Junk food (except in vast excess) is comparatively innocuous.

Mac

(GF is a proper, M.S., Ph.D. dietary scientist but not, alas, that imaginative in cooking per se)

:(

parabellum
23rd Dec 2014, 04:55
Haven't eaten a McD since I lived in Singapore, two regulars there were pepper beef and spicy fish, the meat had not been processed either.
Luvvely jubbly !!!

Worrals in the wilds
23rd Dec 2014, 11:43
with their prodigious "snacking" consumption of crisps, nik-naks and sweet biscuits etc.Funny you mention crisps/chips. I recently switched from a well-known brand of corn chips to a lesser known and more authentic version. I eat about a quarter of a packet of the authentic brand's product and feel really full, as opposed to the same sized whole packet from the well known brand that goes down like the Titanic and still leaves me feeling like I've eaten nothing.

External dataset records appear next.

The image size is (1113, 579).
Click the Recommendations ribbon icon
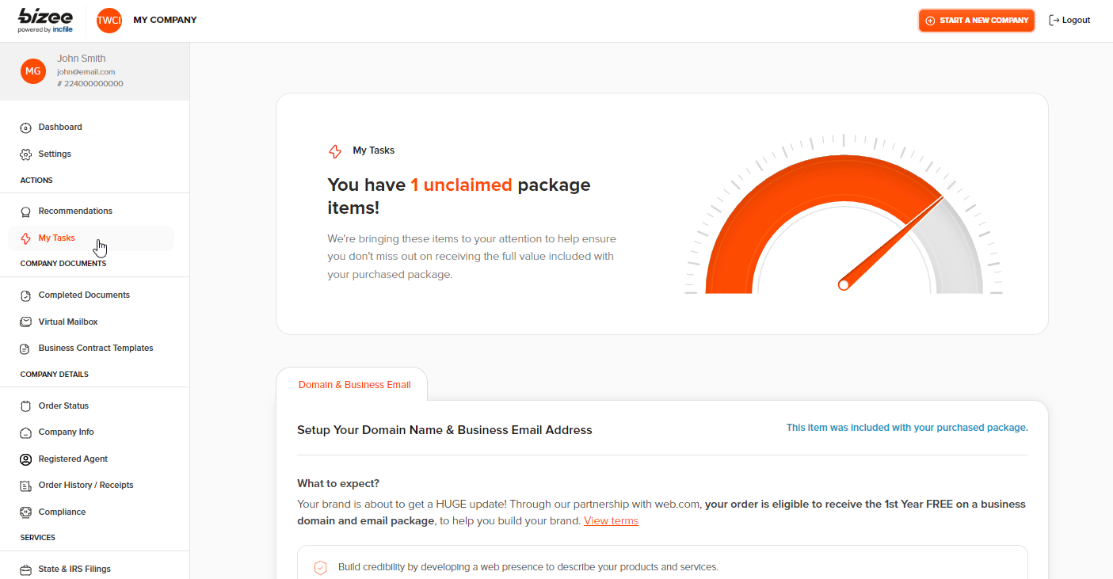(25, 211)
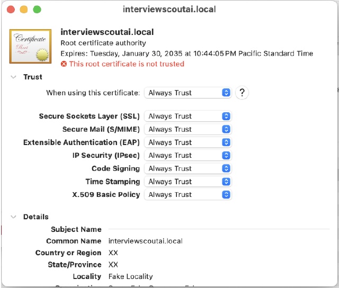Click the certificate expiration date text
Viewport: 339px width, 288px height.
[x=187, y=53]
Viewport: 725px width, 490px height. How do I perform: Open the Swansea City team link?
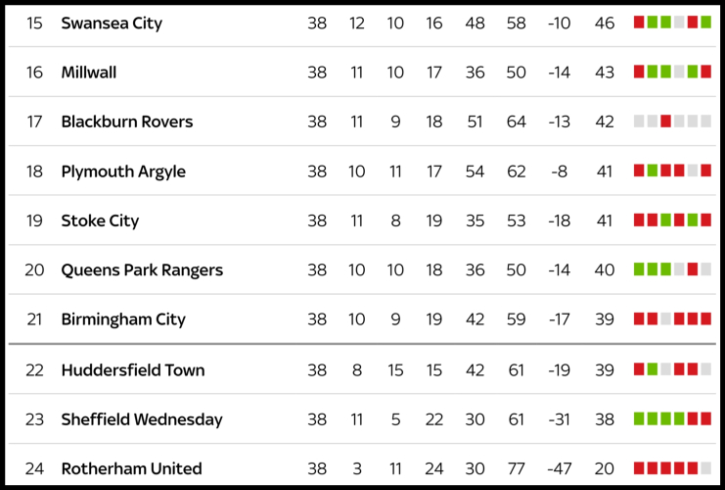pyautogui.click(x=112, y=23)
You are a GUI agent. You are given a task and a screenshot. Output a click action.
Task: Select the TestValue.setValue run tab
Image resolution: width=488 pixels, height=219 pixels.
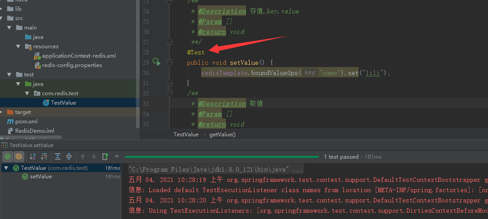click(x=31, y=145)
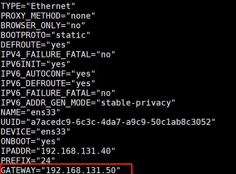Click the DEVICE="ens33" line
The height and width of the screenshot is (174, 236).
point(35,132)
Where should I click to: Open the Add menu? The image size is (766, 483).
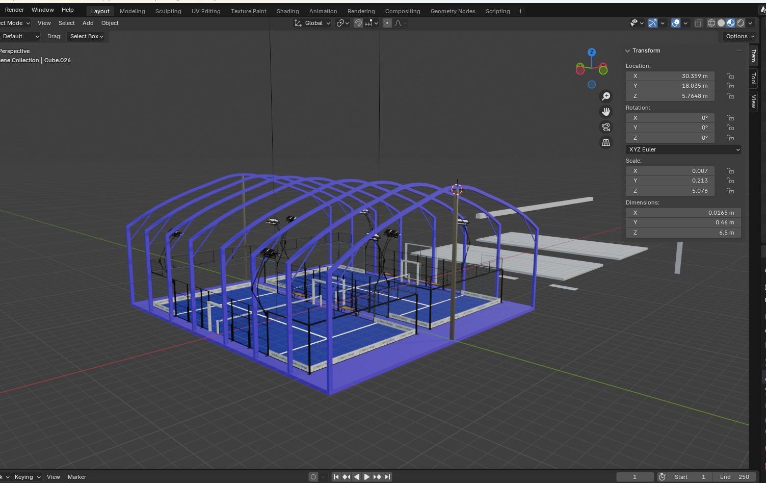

Dunno what they put in them, but I'm sure it isn't good :sad:.

Ancient Observer
23rd Dec 2014, 12:48
I dunno.

Some one starts a thread about food, and others make a meal of it.

sled dog
23rd Dec 2014, 17:31
From many years of observation, I think " French Cuisine " is mainly about presentation and the " Jus " that goes with it.Or, as the late, great, Keith Floyd said " its not Jus, its bloody gravy ". TV cooking has not been the same since he left us.